Last week, Austin’s Planning Commission recommended a set of revisions to the city’s urban farm ordinance. And while the proposed changes would establish stricter criteria on raising some livestock, some East Austin residents say the proposals don’t go far enough.
Under the current Land Development Code, urban farms are defined as any one to five acre single-dwelling establishment that grows and sells agricultural products. Restrictions are relatively lax: urban farms are allowed on any plot zoned for single-family use in Austin’s Desired Development Zone.
In a move to create greater clarity on farm uses, the Planning Commission has approved the following classifications:
- Urban farms: Urban farms would continue to exist as plots of at least one acre. They could raise chickens, rabbits and fish, slaughter them at a ratio based on acreage and sell them on site.
- Market gardens: These would be agricultural spaces of less than one acre whose sales could not exceed three customer trips per day. They would be allowed to raise chickens, rabbits and fish, but not slaughter them onsite. If no house exists on the property a conditional use is required.
- Urban farm with gatherings: Urban farms that are granted a conditional use permit. The farms are allowed to host events like weddings and fundraisers.
Conditional use permits would be granted by the Planning Commission after notice is given to all neighbors within 500 feet and a public hearing is held. The definitions would also clean up current language in the code.
The commission decided against recommending one additional category: Urban farm with livestock.
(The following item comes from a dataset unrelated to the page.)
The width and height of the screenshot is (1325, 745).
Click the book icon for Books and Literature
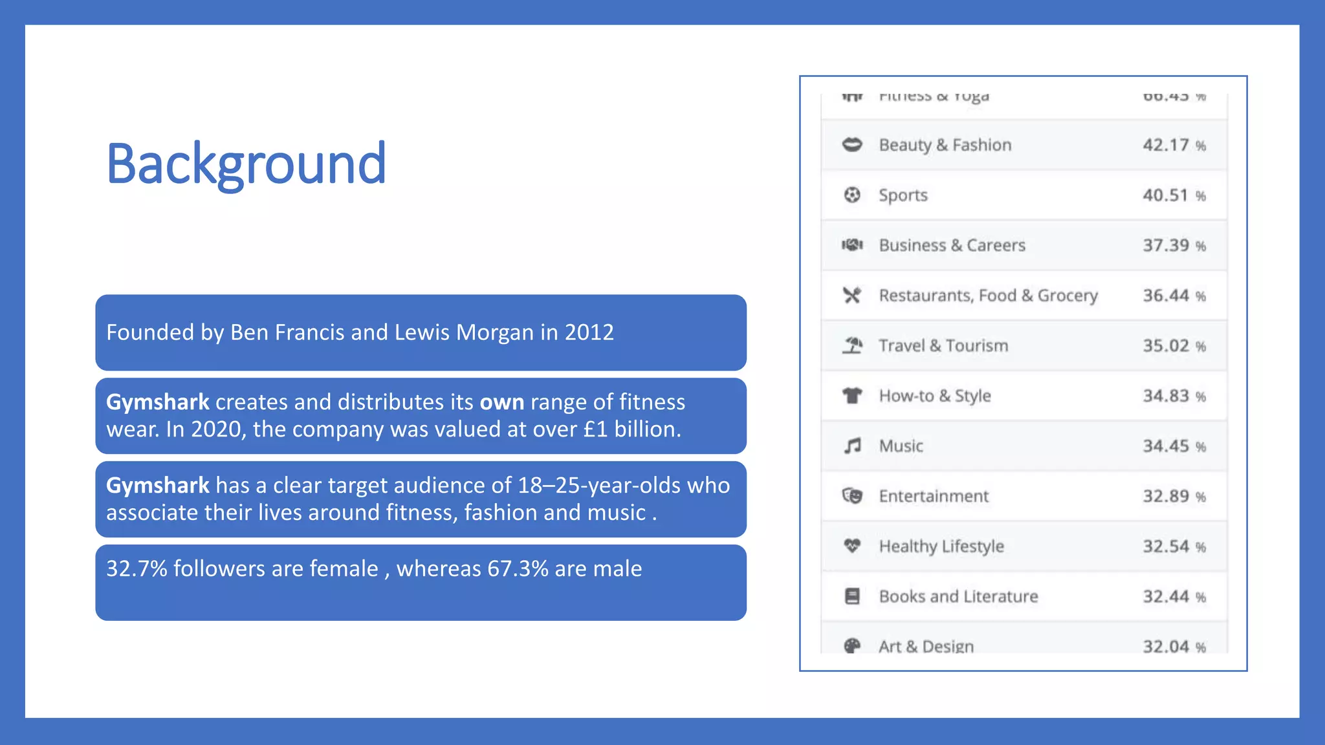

This category would have allowed raising – but not processing – larger animals: sheep, goats and pigs.
Troubles surrounding Austin’s urban farms arose last November when some farms were shut down over a wrinkle in the current code: language that only one dwelling is allowed on a farm site. (Proposed revisions would cap a limit on dwellings reflecting surrounding standards.)
However, the issues that initially brought attention to Austin’s urban farms – animal slaughter, composting and the commercialization of communities in East Austin – hasn’t gone away.
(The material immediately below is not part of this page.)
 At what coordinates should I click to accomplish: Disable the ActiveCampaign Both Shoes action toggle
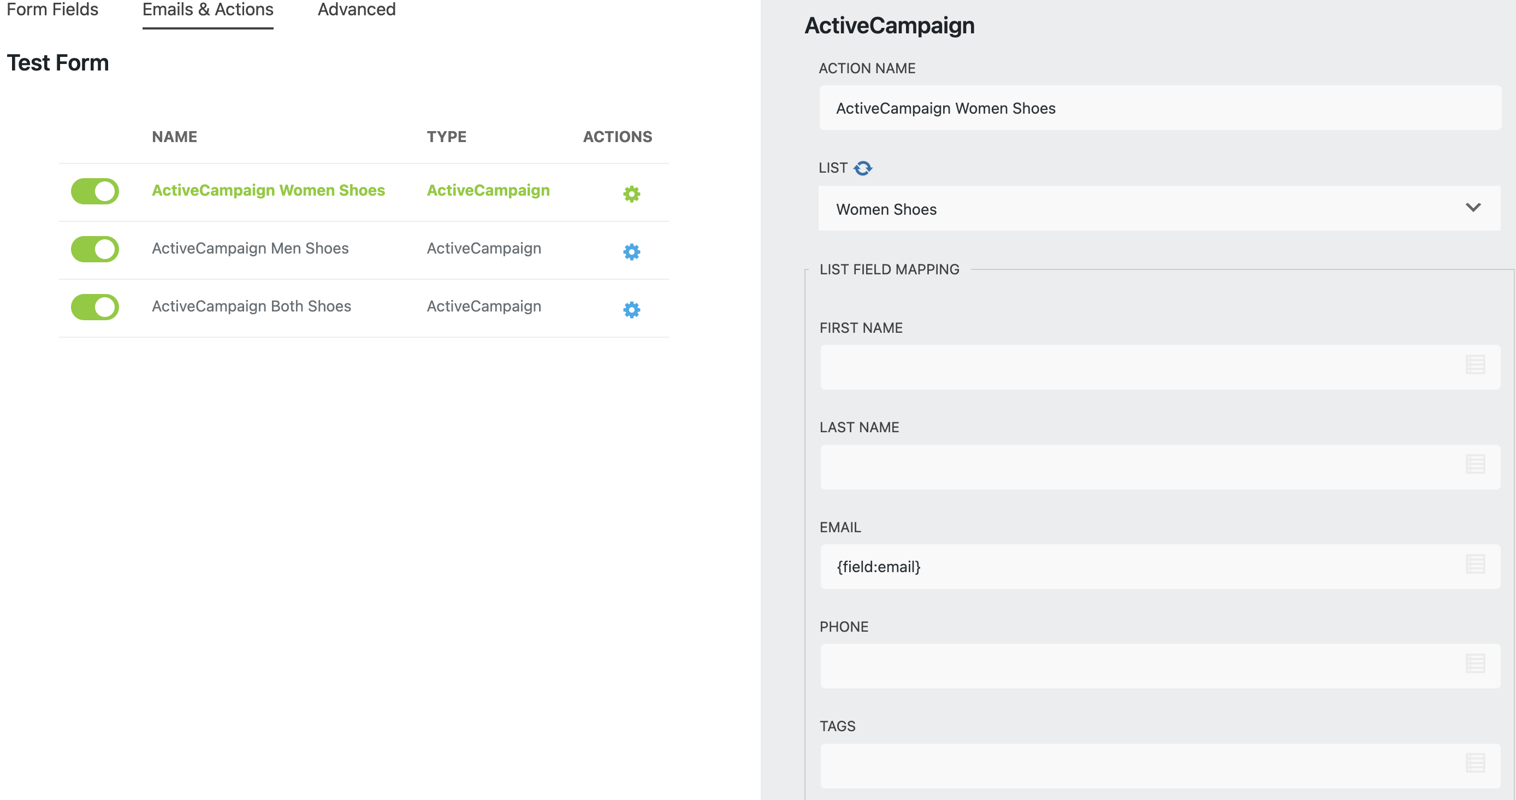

In a letter to the city council, Daniel Llanes, chair of the Govalle/Johnston Terrace neighborhood contact team, said urban farms engage in “commercial slaughtering of animals … composting their body parts in a residential neighborhood.” The ordinance, he argues, “has the potential to adversely affect the affordable housing for poor and work class communities of color in East Austin.” In a statement before the Planning Commission, Llanes further stressed his point that “this is not about urban farms; this is about zoning and urban farms … are a commercial operation.”
Recommendations proposed by the neighborhood contact team include a ban the slaughter of animals within the city limits, a minimum farm size of one to two acres, and more.
So far, none of the team’s points have been adopted. But that could change when the Austin City Council takes the issue up Oct. 17, with a public hearing and possible adoption of new urban farm rules.